• 页面正文:
-------
大数据开发之Spark常用RDD算子

文章目录

- - 大数据开发之Spark常用RDD算子
  - - map
    - flatMap
    - mapPartitions和mapPartitionsWithIndex
    - filter
    - sample
    - union
    - join
    - groupByKey
    - sort,sortBykey
    - MapValues
  - 常用操作算子

大数据开发之Spark常用RDD算子 map

map传入一条数据，返回一条数据
map是对RDD中元素逐一进行函数操作映射为另外一个RDD，
将一个RDD中的每个数据项，通过map中的函数映射变为一个新的元素。
输入分区与输出分区一对一，即：有多少个输入分区，就有多少个输出分区

object DemoMap {
  def main(args: Array[String]): Unit = {
    val conf = new SparkConf()
      .setAppName("DemoMap")
      .setMaster("local")

    val sc = new SparkContext(conf)

    val listRDD = sc.parallelize(List(1, 2, 3, 4, 5, 6, 7))
    listRDD.map(i=>i+1)//对List集合每个元素进行加1操作
      .foreach(println)
  }
}

flatMap

flatMap简单来说就是传入一条返回N条
flatMap操作是将函数应用于RDD之中的每一个元素，将返回的迭代器的所有内容构成新的RDD。
-------
• 数据部分:
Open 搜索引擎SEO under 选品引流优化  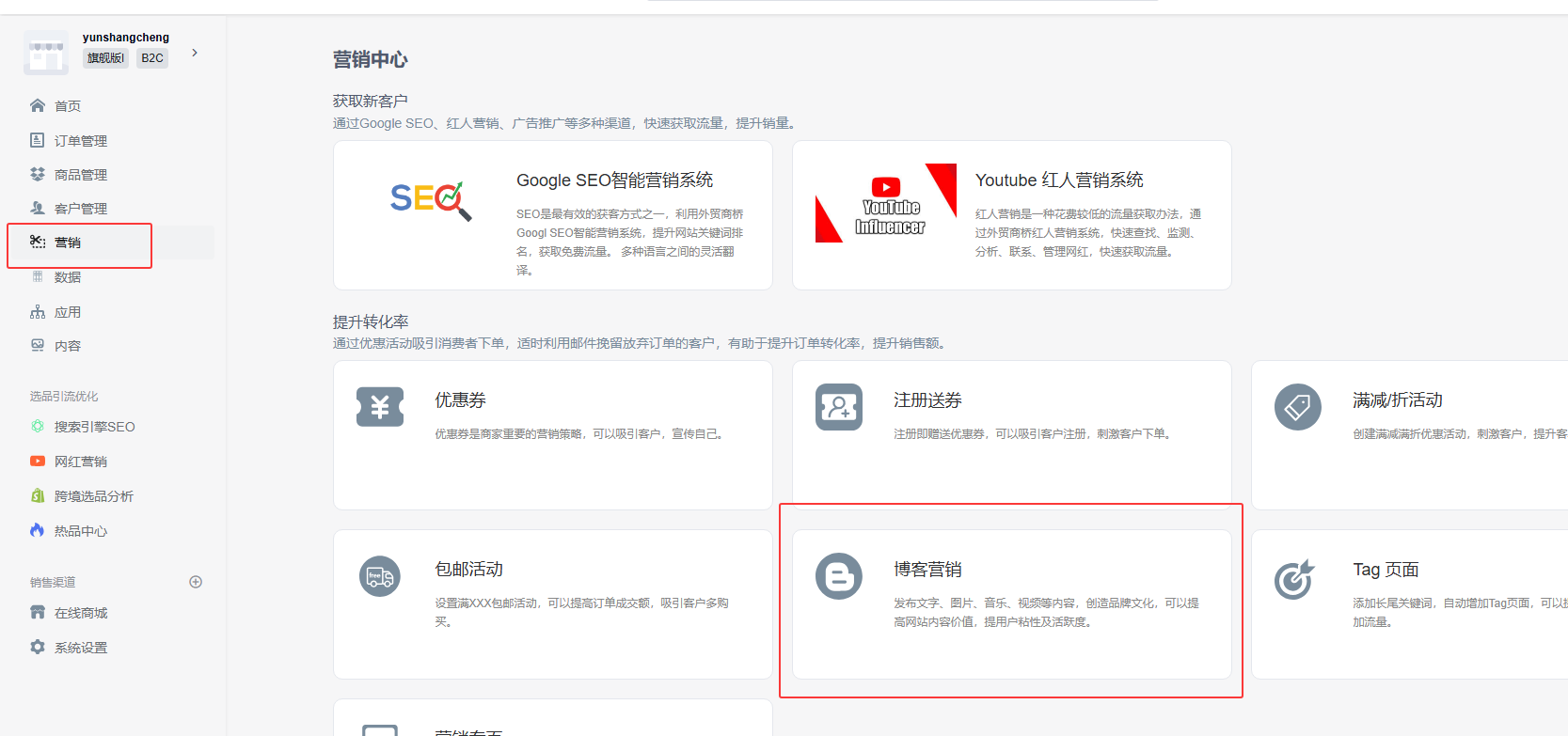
-------
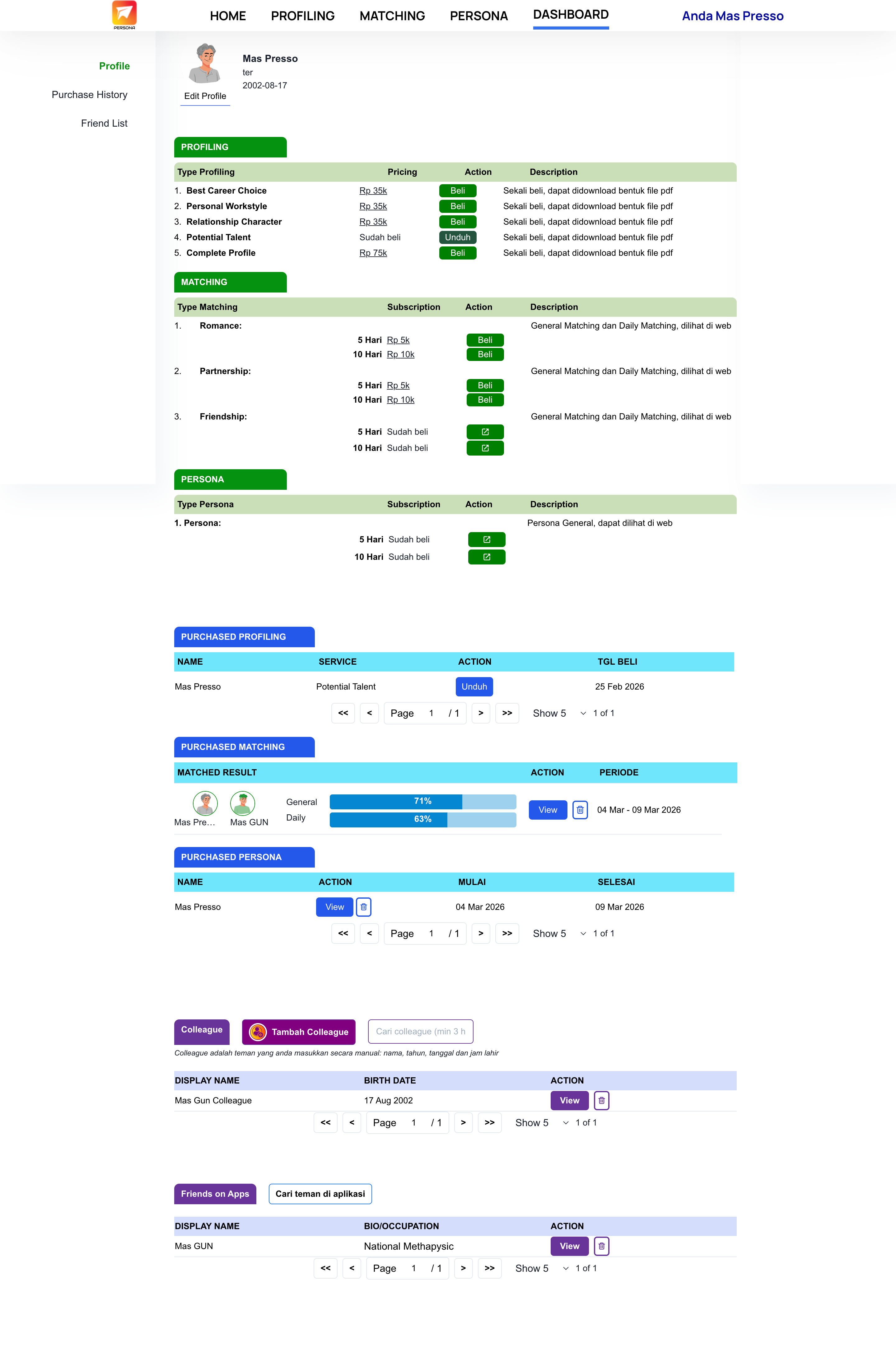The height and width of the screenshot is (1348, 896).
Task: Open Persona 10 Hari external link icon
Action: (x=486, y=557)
-------
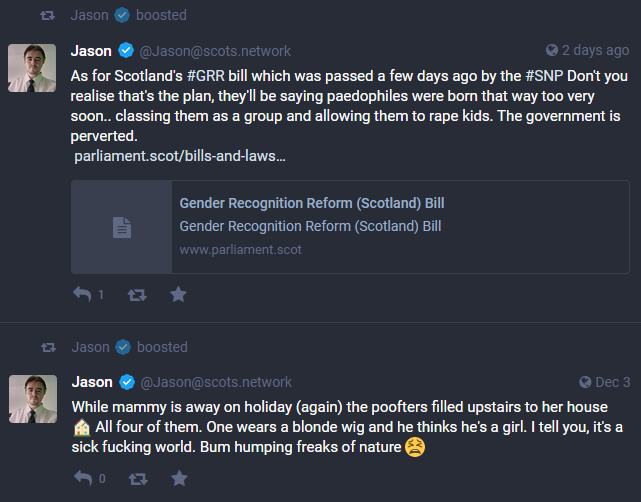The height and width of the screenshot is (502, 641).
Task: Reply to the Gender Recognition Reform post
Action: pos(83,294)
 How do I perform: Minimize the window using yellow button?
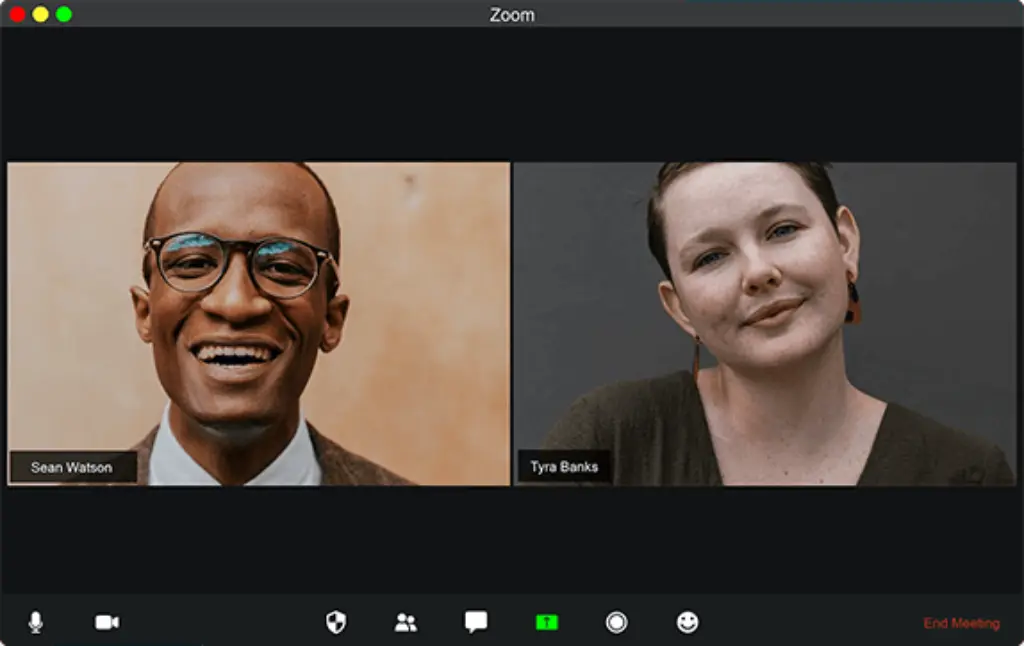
-------
• 任务 1: 在这篇介绍Spark常用RDD算子的文章里，map的输入分区与输出分区是什么关系？
• 任务 2: 在Spark RDD算子文章中，从“输入分区与输出分区一对一，即：有多少个输入分区，就有多少个输出分区”起到“3, 4, 5, 6, 7))”为止（含这两处），把这段重写一遍，并将其中的“DemoMap”替换为“MapExample”。
• 任务 3: 请从这篇Spark常用RDD算子文章最后一句之后续写下去。

• 任务输出 1: 一对一，即有多少个输入分区，就有多少个输出分区。

• 任务输出 2:
输入分区与输出分区一对一，即：有多少个输入分区，就有多少个输出分区

object MapExample {
  def main(args: Array[String]): Unit = {
    val conf = new SparkConf()
      .setAppName("MapExample")
      .setMaster("local")

    val sc = new SparkContext(conf)

    val listRDD = sc.parallelize(List(1, 2, 3, 4, 5, 6, 7))

• 任务输出 3:
flatMap会自动将结果进行扁平化处理（展开）

object DemoFlatMap {
  def main(args: Array[String]): Unit = {
    val conf = new SparkConf().setMaster("local").setAppName("DemoFlatMap")
    val sc = new SparkContext(conf)
    val lineRDD = sc.parallelize(List("java,scala,python", "hadoop,hbase,hive"))
    lineRDD.map(line=>line.split(",")).foreach(line=>println(line.mkString(",")))
    lineRDD.flatMap(line=>line.split(",")).foreach(println)
  }

}

lineRDD.map(line=>line.split(").foreach(println)如果写成这样只输出的是地址值
lineRDD.map(line=>line.split(",")).foreach(line=>println(line.mkString(",")))输出打印为

lineRDD.flatMap(line=>line.split(",")).foreach(println)输出为

flatMap与map区别在于map为“映射”，而flatMap“先映射，后扁平化”，map对每一次（func）都产生一个元素，返回一个对象，而flatMap多一步就是将所有对象合并为一个对象。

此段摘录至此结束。